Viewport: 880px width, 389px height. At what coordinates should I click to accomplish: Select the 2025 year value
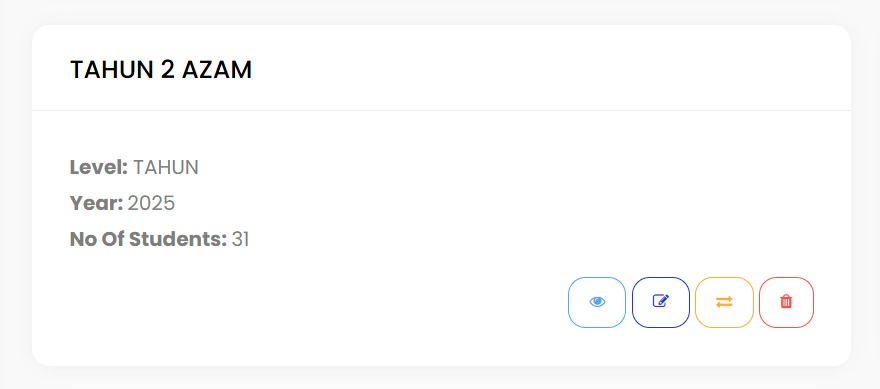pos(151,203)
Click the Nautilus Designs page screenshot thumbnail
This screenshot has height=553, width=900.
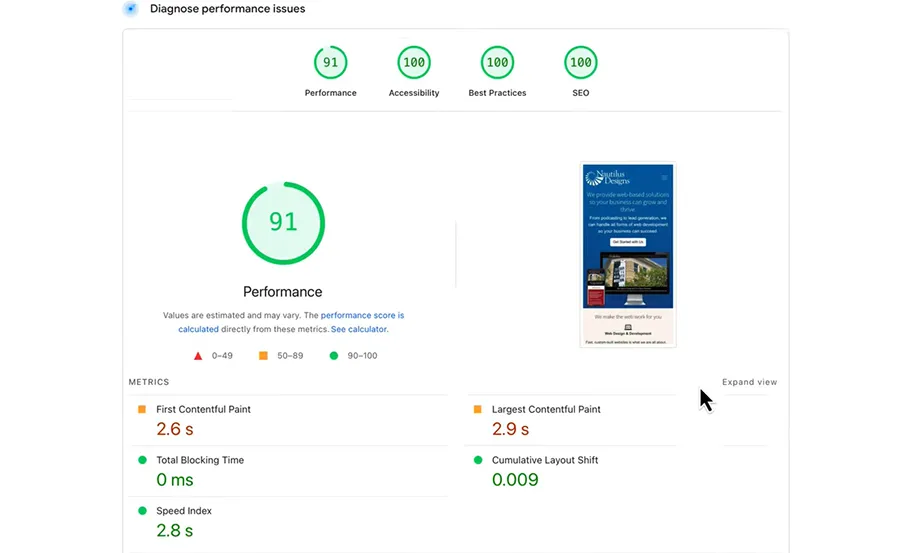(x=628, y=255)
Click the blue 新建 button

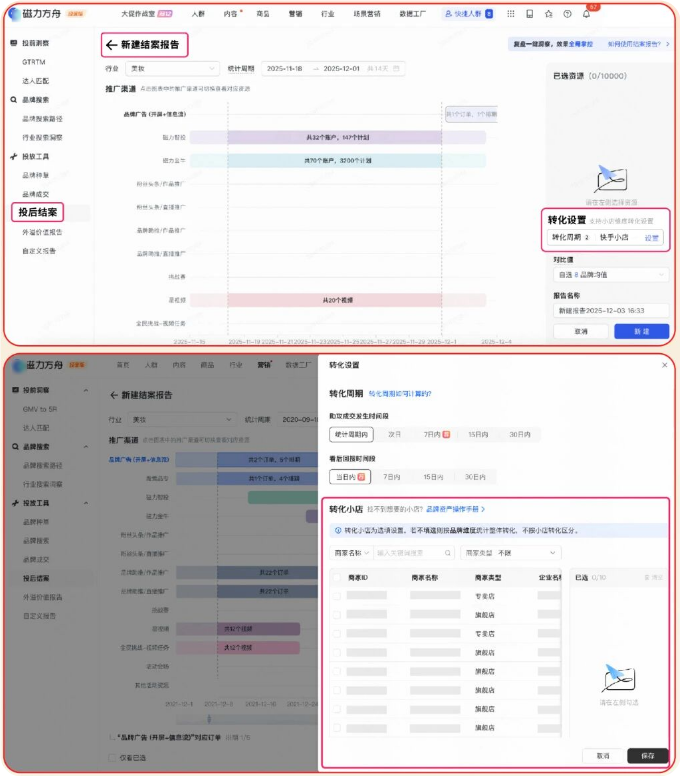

::::

* [YOUR OBJECTIVE] Could you turn every line of the records above into a numbered list, skipping blank lines and leaving the pictures out?

* [EXERCISE RESULT]
1. Viewport: 880px width, 389px height. At what coordinates should I click to accomplish: Select the 2025 year value
2. pos(151,203)
3. Click the Nautilus Designs page screenshot thumbnail
4. This screenshot has height=553, width=900.
5. (x=628, y=255)
6. Click the blue 新建 button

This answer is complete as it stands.